Since the Strait of Hormuz closure on February 28 knocked roughly 14% out of global crude supply, the oil market has been held together by one unlikely buffer: China buying less.
That story hasn't changed. But it's getting more complicated by the day.
The Numbers Behind Oil's Stability
China cut crude imports from 11.7 million barrels a day in February to just under 9 million barrels a day by late May, according to CNBC. That's a reduction of nearly 3 million barrels per day.
J.P. Morgan analysts called China's share of the global demand adjustment "disproportionate" — roughly 74% of the total decline in global crude imports. Without it, the Hormuz supply shock would have hit markets far harder.
For context: the 1973 OPEC embargo cut 7% of global supply and sent prices up 134%, according to Societe Generale analysts led by Mike Haigh, head of FIC and commodity research. The current conflict has cut 14% of supply — twice as much — yet prices are up roughly 30%. Brent is trading around $94 as of this morning.

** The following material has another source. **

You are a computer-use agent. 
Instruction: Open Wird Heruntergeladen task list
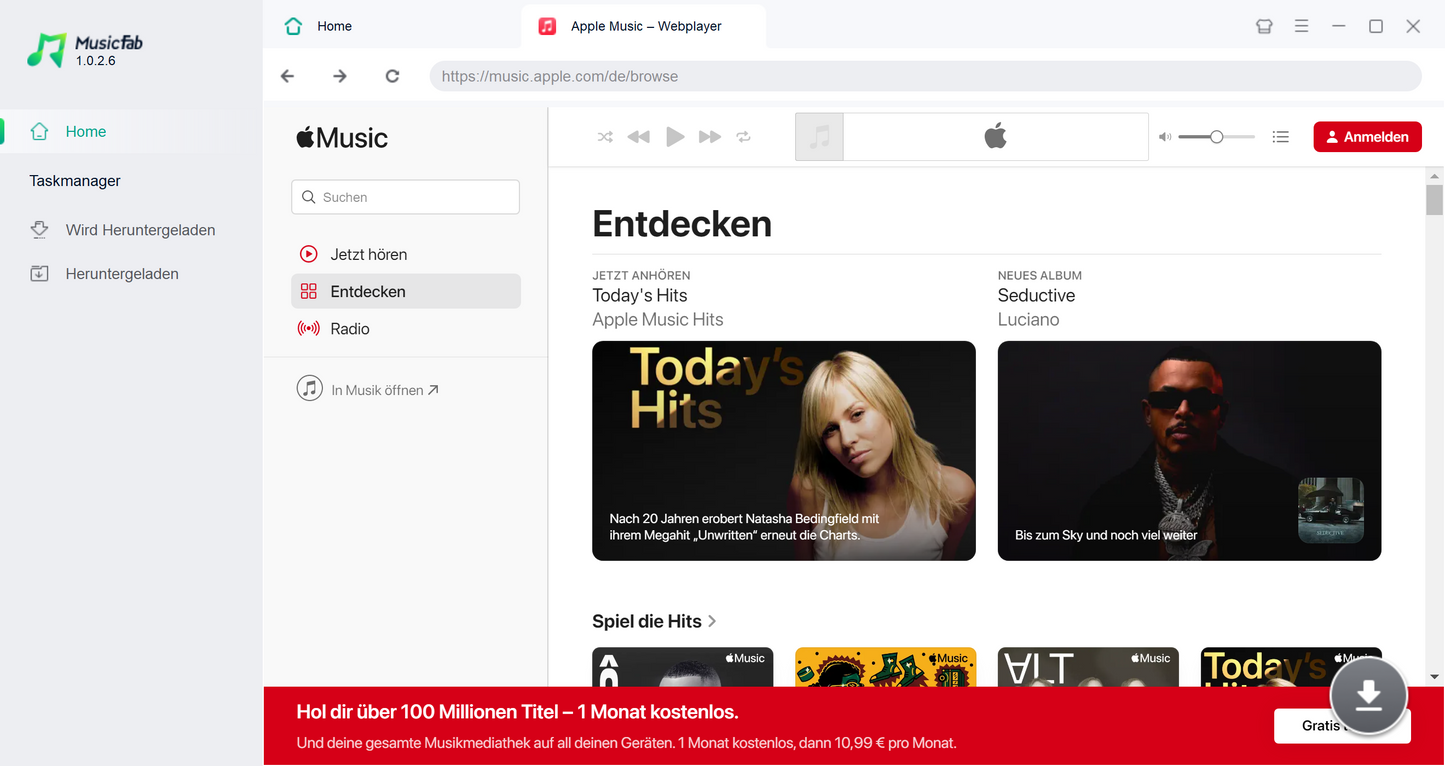point(140,230)
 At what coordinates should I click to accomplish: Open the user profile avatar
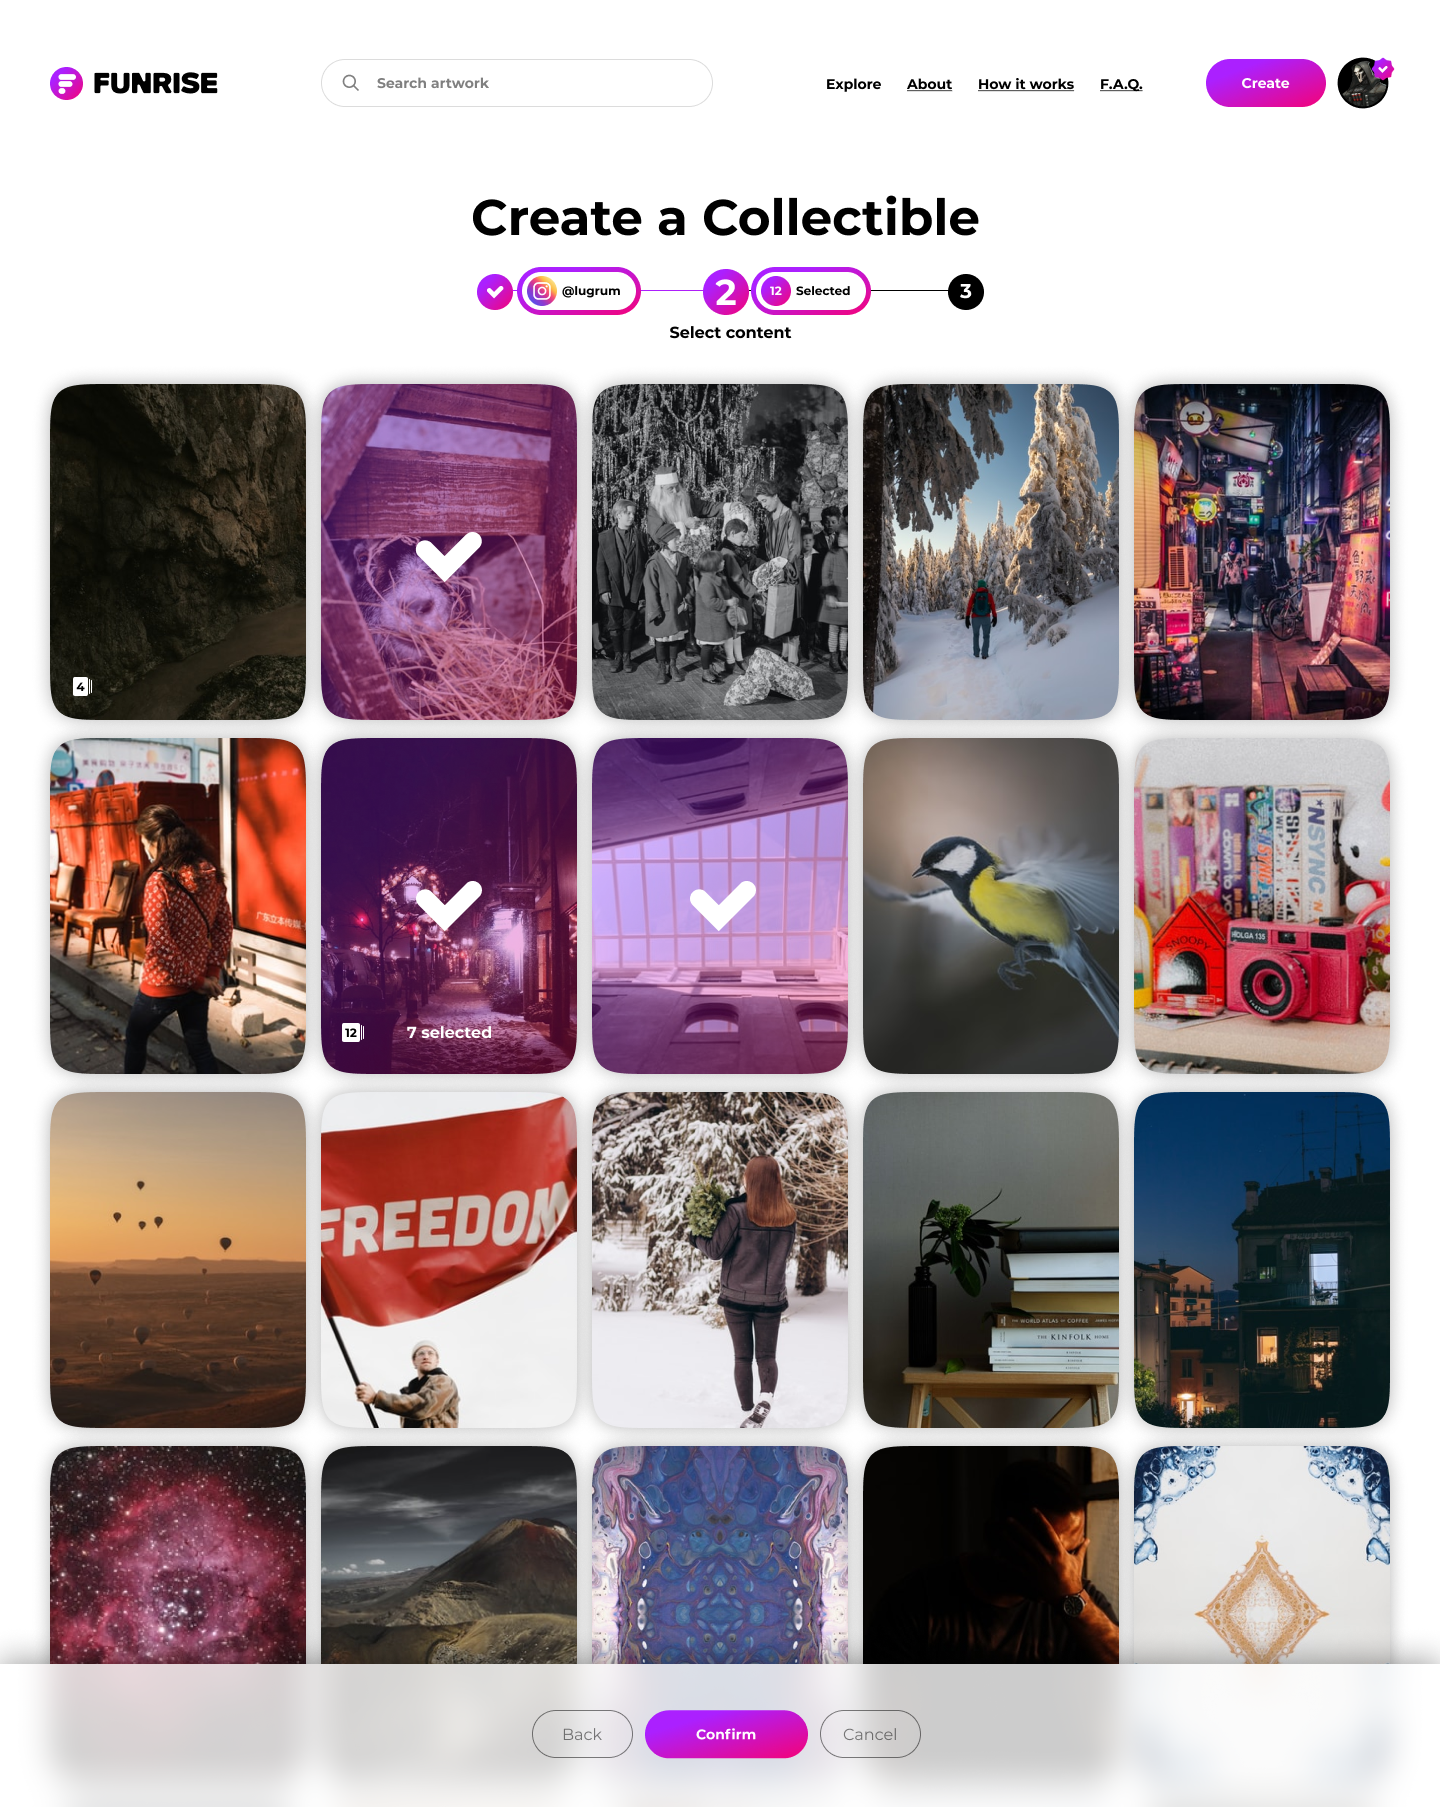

SocGen credits the difference to a combination of strategic petroleum reserve releases from the U.S., Europe, and Japan; Saudi Arabia rerouting flows away from the Strait; and increased output from Brazil and Venezuela. But China's import cuts were, in SocGen's words, "one of the largest offsets to the shock, second only to Saudi rerouting."
LNG and Refinery Delays
China's LNG imports have climbed to their highest level since the war began, according to OilPrice.com. Beijing isn't cutting energy consumption broadly. It's substituting. Less crude oil in, more liquefied natural gas in.
Simultaneously, Beijing has delayed 500,000 barrels per day of planned refining capacity, according to OilPrice.com. That's roughly the daily output of a mid-sized OPEC producer sitting on the sidelines.
Delaying refinery buildout while ramping LNG imports means China is structurally restructuring its energy mix in real time — burning more gas, processing less crude. China's crude demand suppression may not be a temporary wartime measure. Some of it could stick.
The Saudi Move
Saudi Arabia has slashed oil prices again in response to weakening Asian demand, according to OilPrice.com. Riyadh cutting its official selling prices to Asian buyers is a direct admission: Chinese and regional demand isn't snapping back the way optimists hoped.
Separately, Iranian crude prices have also been cut due to weak Chinese demand, according to OilPrice.com. Iran is discounting to keep Chinese buyers interested — which means the oil market has two major producers in a price war for a customer who is deliberately buying less.
SocGen's Warning
SocGen explicitly warned that higher prices are coming as global inventories deplete and strategic reserves need to be rebuilt. SPR releases are a one-time buffer. You can't drain the strategic reserve indefinitely.
Then Sunday happened. Israel and Iran exchanged strikes again — the conflict's 100th day — pushing oil higher, according to CNBC. Every military escalation is a reminder that the Hormuz situation can get dramatically worse before it gets better.
Rory Green, head of emerging markets macro at a firm cited by CNBC, flagged renewed tensions as a direct upside price risk. The "reassuring signals from Washington" that SocGen credited for keeping markets calm are only as durable as whatever diplomatic thread is currently holding.
The Framing Problem
Most coverage frames China's import cuts as Beijing "helping" the global economy.
China isn't being altruistic. Beijing is protecting itself from a supply shock it can't control. The refinery delays and LNG pivot are China adapting its energy infrastructure — with a side effect of giving the rest of the world a temporary price break.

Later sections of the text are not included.